Aim of the task
Please rewrite every one of the records below with "Screen dimensions" replaced by "Screen size" and everything else unchanged.
§
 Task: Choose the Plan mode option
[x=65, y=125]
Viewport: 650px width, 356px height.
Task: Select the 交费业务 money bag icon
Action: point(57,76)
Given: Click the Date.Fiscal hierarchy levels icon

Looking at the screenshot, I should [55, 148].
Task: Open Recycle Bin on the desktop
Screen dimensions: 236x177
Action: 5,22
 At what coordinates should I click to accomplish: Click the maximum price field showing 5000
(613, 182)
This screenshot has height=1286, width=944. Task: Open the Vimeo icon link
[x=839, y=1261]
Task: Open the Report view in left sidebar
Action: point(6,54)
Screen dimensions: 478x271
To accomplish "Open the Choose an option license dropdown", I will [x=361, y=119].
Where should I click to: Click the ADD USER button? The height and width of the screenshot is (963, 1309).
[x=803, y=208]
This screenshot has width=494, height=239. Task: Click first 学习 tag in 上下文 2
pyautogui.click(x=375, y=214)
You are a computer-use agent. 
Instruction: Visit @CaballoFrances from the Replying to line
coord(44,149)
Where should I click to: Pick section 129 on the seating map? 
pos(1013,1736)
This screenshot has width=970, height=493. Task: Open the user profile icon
§
Solution to the exercise
 Task: Choose the Plan mode option
[x=65, y=125]
Viewport: 650px width, 356px height.
Task: Select the 交费业务 money bag icon
Action: point(57,76)
Given: Click the Date.Fiscal hierarchy levels icon

Looking at the screenshot, I should [55, 148].
Task: Open Recycle Bin on the desktop
Screen size: 236x177
Action: 5,22
 At what coordinates should I click to accomplish: Click the maximum price field showing 5000
(613, 182)
This screenshot has height=1286, width=944. Task: Open the Vimeo icon link
[x=839, y=1261]
Task: Open the Report view in left sidebar
Action: point(6,54)
Screen size: 478x271
To accomplish "Open the Choose an option license dropdown", I will [x=361, y=119].
Where should I click to: Click the ADD USER button? The height and width of the screenshot is (963, 1309).
[x=803, y=208]
This screenshot has width=494, height=239. Task: Click first 学习 tag in 上下文 2
pyautogui.click(x=375, y=214)
You are a computer-use agent. 
Instruction: Visit @CaballoFrances from the Replying to line
coord(44,149)
Where should I click to: Pick section 129 on the seating map? 
pos(1013,1736)
This screenshot has width=970, height=493. Task: Open the user profile icon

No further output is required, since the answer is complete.